Substituting known values into the equation,

$\boldsymbol{p^{\prime}=(1.050\textbf{ kg})(1.20\textbf{ m})(1.744\textbf{ rad/s})=2.20\textbf{ kg}\cdotp\textbf{m/s.}}$

Discussion

First note that the kinetic energy is less after the collision, as predicted, because the collision is inelastic. More surprising is that the momentum after the collision is actually greater than before the collision. This result can be understood if you consider how the nail affects the stick and vice versa. Apparently, the stick pushes backward on the nail when first struck by the disk. The nail’s reaction (consistent with Newton’s third law) is to push forward on the stick, imparting momentum to it in the same direction in which the disk was initially moving, thereby increasing the momentum of the system.

The above example has other implications. For example, what would happen if the disk hit very close to the nail? Obviously, a force would be exerted on the nail in the forward direction. So, when the stick is struck at the end farthest from the nail, a backward force is exerted on the nail, and when it is hit at the end nearest the nail, a forward force is exerted on the nail. Thus, striking it at a certain point in between produces no force on the nail. This intermediate point is known as the percussion point.

An analogous situation occurs in tennis as seen in Figure 3. If you hit a ball with the end of your racquet, the handle is pulled away from your hand. If you hit a ball much farther down, for example, on the shaft of the racquet, the handle is pushed into your palm. And if you hit the ball at the racquet’s percussion point (what some people call the “sweet spot”), then little or no force is exerted on your hand, and there is less vibration, reducing chances of a tennis elbow. The same effect occurs for a baseball bat.

# Section Summary

• Angular momentum$\boldsymbol{L}$is analogous to linear momentum and is given by$\boldsymbol{L=I\omega}.$
• Angular momentum is changed by torque, following the relationship$\boldsymbol{\textbf{net }\tau=\frac{\Delta{L}}{\Delta{t}}}.$
• Angular momentum is conserved if the net torque is zero$\boldsymbol{L=\textbf{ constant }(\textbf{net }\tau=0)}$or$\boldsymbol{L=L^{\prime}(\textbf{net }\tau=0)}.$This equation is known as the law of conservation of angular momentum, which may be conserved in collisions.

### Conceptual Questions

1: Describe two different collisions—one in which angular momentum is conserved, and the other in which it is not. Which condition determines whether or not angular momentum is conserved in a collision?

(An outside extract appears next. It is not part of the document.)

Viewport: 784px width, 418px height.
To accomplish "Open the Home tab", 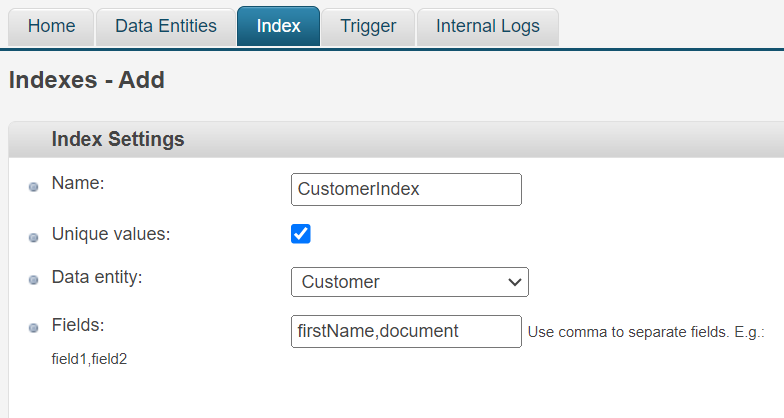I will [51, 26].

2: Suppose an ice hockey puck strikes a hockey stick that lies flat on the ice and is free to move in any direction. Which quantities are likely to be conserved: angular momentum, linear momentum, or kinetic energy (assuming the puck and stick are very resilient)?

3: While driving his motorcycle at highway speed, a physics student notices that pulling back lightly on the right handlebar tips the cycle to the left and produces a left turn. Explain why this happens.

# Problems & Exercises

### Problems & Exercises

1: Repeat Example 1 in which the disk strikes and adheres to the stick 0.100 m from the nail.

2: Repeat Example 1 in which the disk originally spins clockwise at 1000 rpm and has a radius of 1.50 cm.

3: Twin skaters approach one another as shown in Figure 4 and lock hands. (a) Calculate their final angular velocity, given each had an initial speed of 2.50 m/s relative to the ice. Each has a mass of 70.0 kg, and each has a center of mass located 0.800 m from their locked hands. You may approximate their moments of inertia to be that of point masses at this radius. (b) Compare the initial kinetic energy and final kinetic energy.

4: Suppose a 0.250-kg ball is thrown at 15.0 m/s to a motionless person standing on ice who catches it with an outstretched arm as shown in Figure 5.

(a) Calculate the final linear velocity of the person, given his mass is 70.0 kg.

(b) What is his angular velocity if each arm is 5.00 kg? You may treat the ball as a point mass and treat the person’s arms as uniform rods (each has a length of 0.900 m) and the rest of his body as a uniform cylinder of radius 0.180 m. Neglect the effect of the ball on his center of mass so that his center of mass remains in his geometrical center.

(c) Compare the initial and final total kinetic energies.

5: Repeat Example 1 in which the stick is free to have translational motion as well as rotational motion.

### Solutions

1: No, energy is always scalar whether motion is involved or not. No form of energy has a direction in space and you can see that rotational kinetic energy does not depend on the direction of motion just as linear kinetic energy is independent of the direction of motion.

Problems & Exercises

1:

(a)$\boldsymbol{0.156\textbf{ rad/s}}$

(b)$\boldsymbol{1.17\times10^{-2}\textbf{ J}}$

(c)$\boldsymbol{0.188\textbf{ kg}\cdotp\textbf{m/s}}$

3:

(b) Initial KE = 438 J, final KE = 438 J

5:

(c)$\boldsymbol{1.50\textbf{ kg}\cdotp\textbf{m/s}}$